Required action —
Pull each line holding the word "pixels" from the data.

Supplied data —
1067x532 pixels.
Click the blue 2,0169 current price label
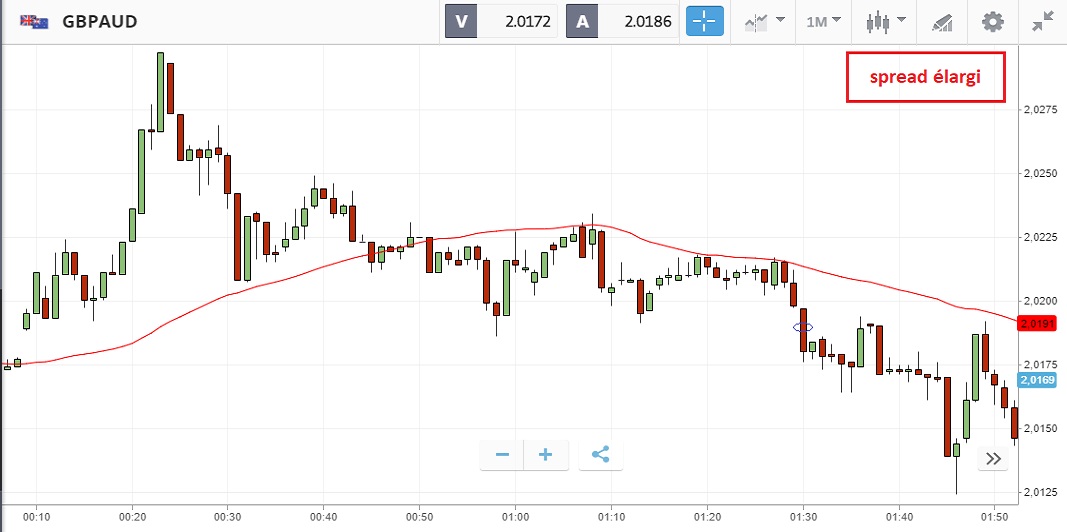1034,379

---

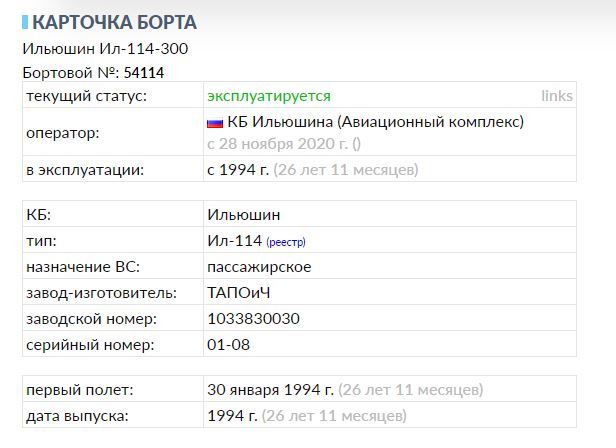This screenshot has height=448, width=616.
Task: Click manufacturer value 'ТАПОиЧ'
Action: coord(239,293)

* * *

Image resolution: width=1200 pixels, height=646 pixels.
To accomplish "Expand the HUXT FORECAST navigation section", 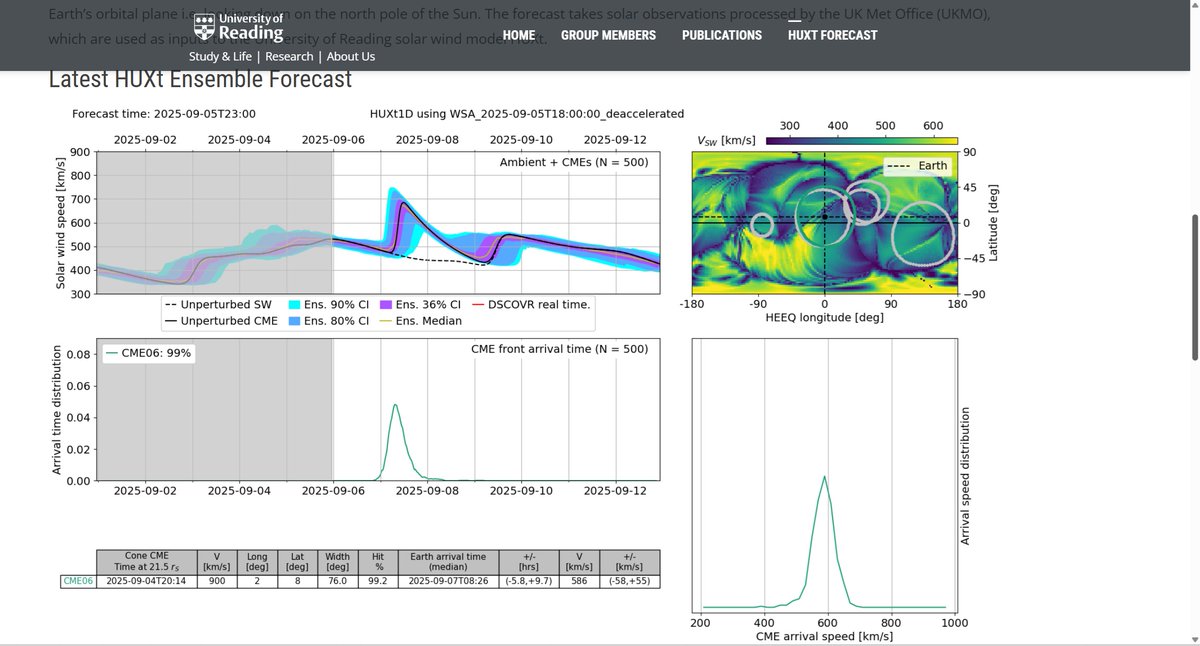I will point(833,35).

Result of this exercise —
1067x532 pixels.
Image resolution: width=1200 pixels, height=646 pixels.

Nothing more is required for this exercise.